Mid-summer 2016 update

We’re heading into the end of Summer with a bit of spring in our step. The brewery’s long-awaited and often-requested tasting room is finally under construction. Our optimistic estimate is that it’s going to take us six months to complete the work. We will be shouting loud and clear as soon as we have something more like a real opening schedule for you all. August will also mark the return of the Whiskey Thief in collaboration with High Water Brewing. It’s the same core beer as our initial Band of Gypsies release in 2015, but with a little extra roast from an oak-smoked wheat malt. We’re very excited about getting that beer back out on shelves.

It was more of a slog than we planned for in the brewing, though. In a first for the brewery, we managed to blow up our plate heat exchanger during the knockout transfer. For a few moments before the pumps shut off we had hot wort spraying ten feet in every direction from the blown-past gaskets of our PHE.

That Whiskey Thief blowout Friday evening was a hard end to a rough day. We were already far behind schedule thanks to an awful lauter runoff that went three hours over our expectations. On a normal day the knockout represents our home stretch, when there’s a few minutes to rest and recover before starting the process of cleaning up and putting away the day’s equipment.

The heat exchanger failing at that point put the entire day’s work at risk. We had a whirlpool full of a thousand gallons of hot wort in what is nearly its most fragile state, and no way to safely cool it down. The choice was between dumping the batch, or making some kind of compromise salvage operation.

We had put too much time and effort into making that wort to give up. Fortunately we designed and built our brewhouse to do weird things. There’s a circuitous loop through the hard-piping that leads from the whirlpool backwards into the kettle. Rebuilding the heat exchanger was going to take hours, but with the wort safely held up at sanitary temperatures it could be kept clean and safe for the next day.

A lot of things came together to make that salvage possible.
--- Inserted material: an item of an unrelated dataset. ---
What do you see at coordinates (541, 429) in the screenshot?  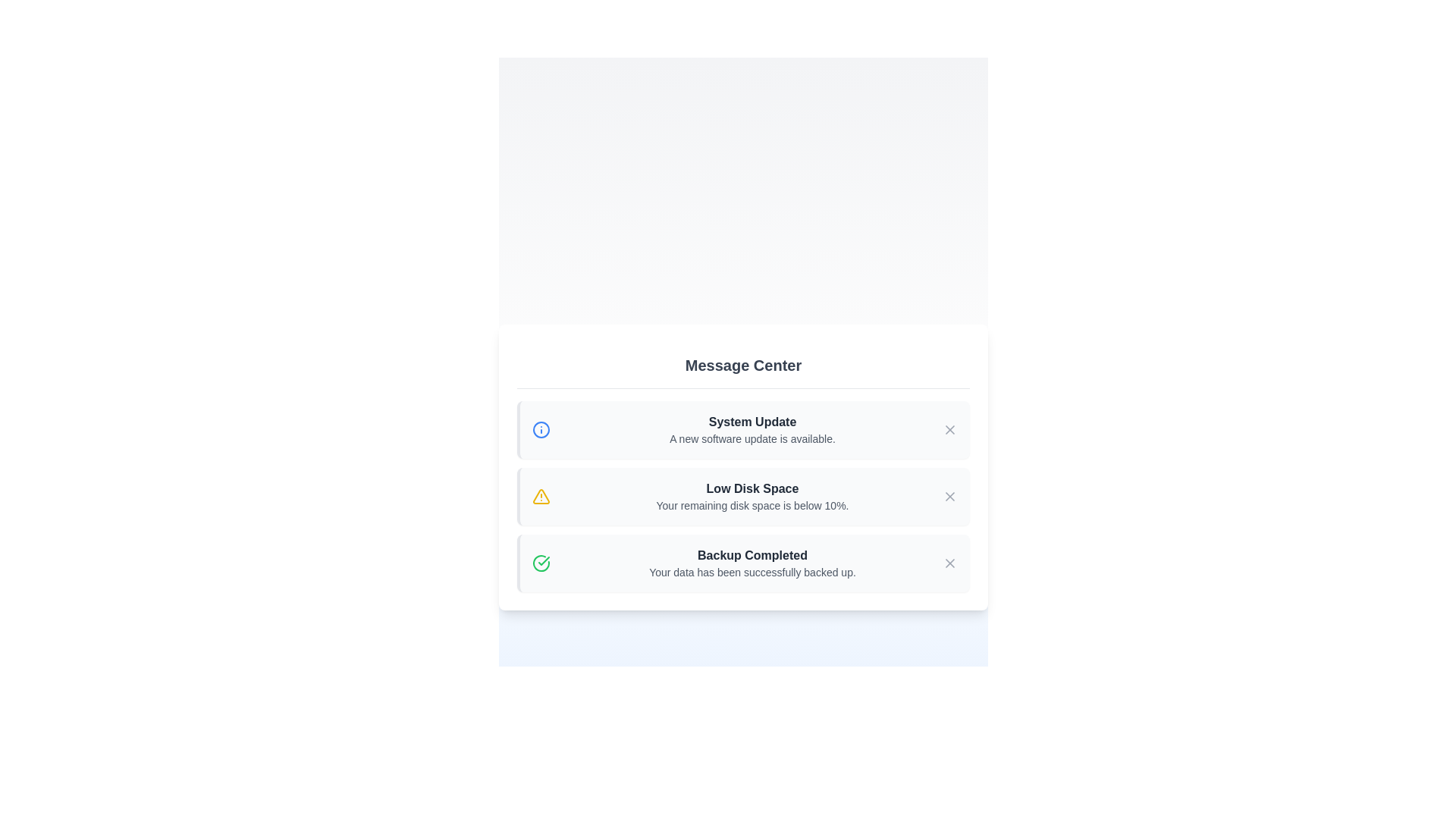 I see `the circular blue informational icon located to the left of the 'System Update' heading in the Message Center notifications` at bounding box center [541, 429].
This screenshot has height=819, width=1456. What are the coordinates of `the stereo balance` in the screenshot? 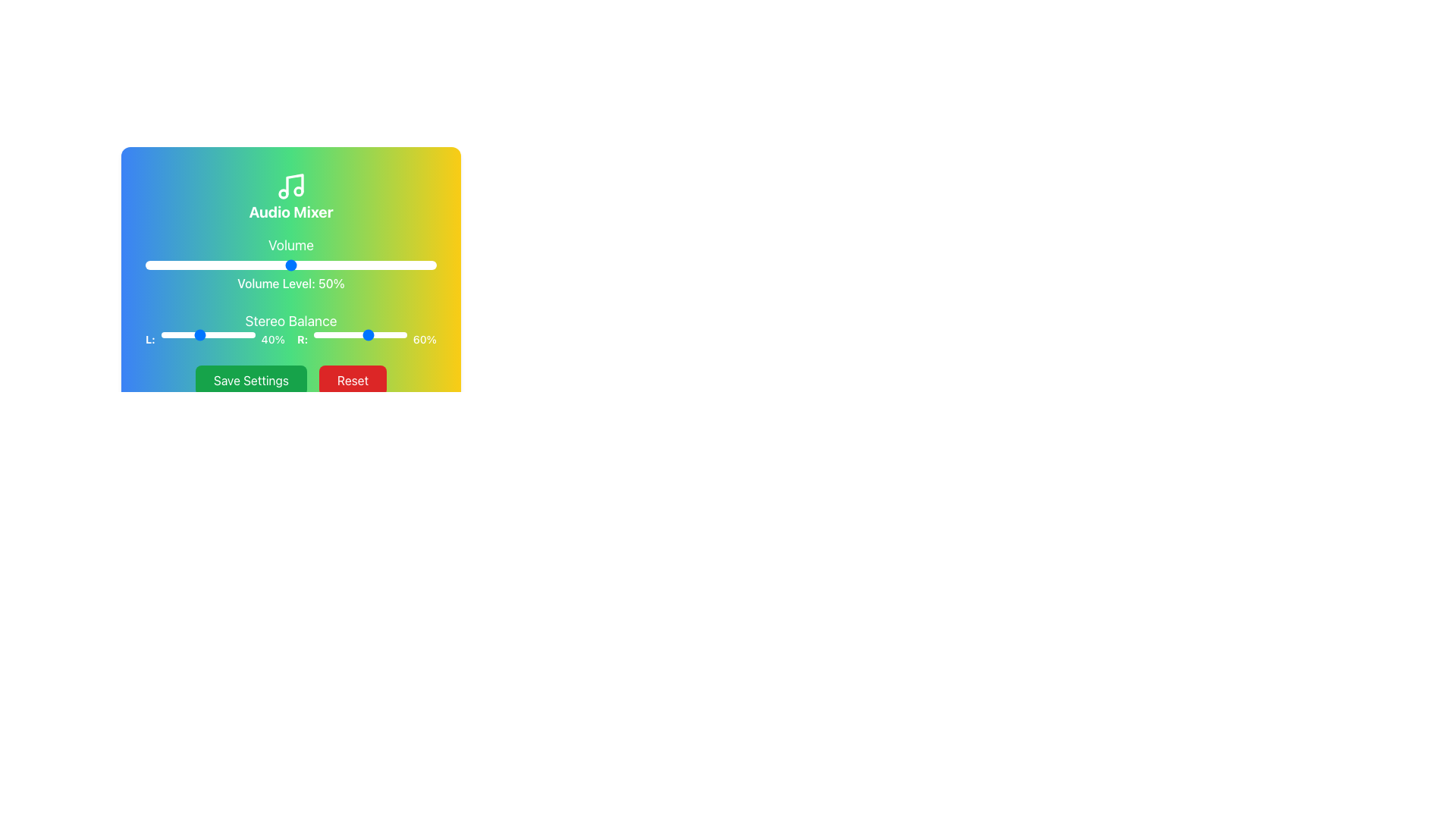 It's located at (384, 334).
The base beer itself, a strong scotch ale, is often held for extended boils to concentrate and caramelize the malt sugars— leaving it up at temp wasn’t going to break the base style. We had a means in place to run backwards through our brewhouse and gently keep it hot and clean of invasive bacteria and yeast. Most importantly, we were not going to give up.

This batch of Thief should be just as delicious as the last, but for us it’ll taste like victory.

We’ll have another returning beer in August, our Framboos Blonde Ale, as well as a new beer, an India Brown Lager. The Framboos will be featuring even bolder raspberry aroma, thanks to 300lbs of raspberries in the tank. And the lager should provide an element of satisfaction to all the people who’ve been asking for us to make an IPA, without having to make just another IPA. It’ll be featuring CTZ, magnum, chinook, cascade, and summit hops for a balanced bittering to match the brown malts and lager yeast.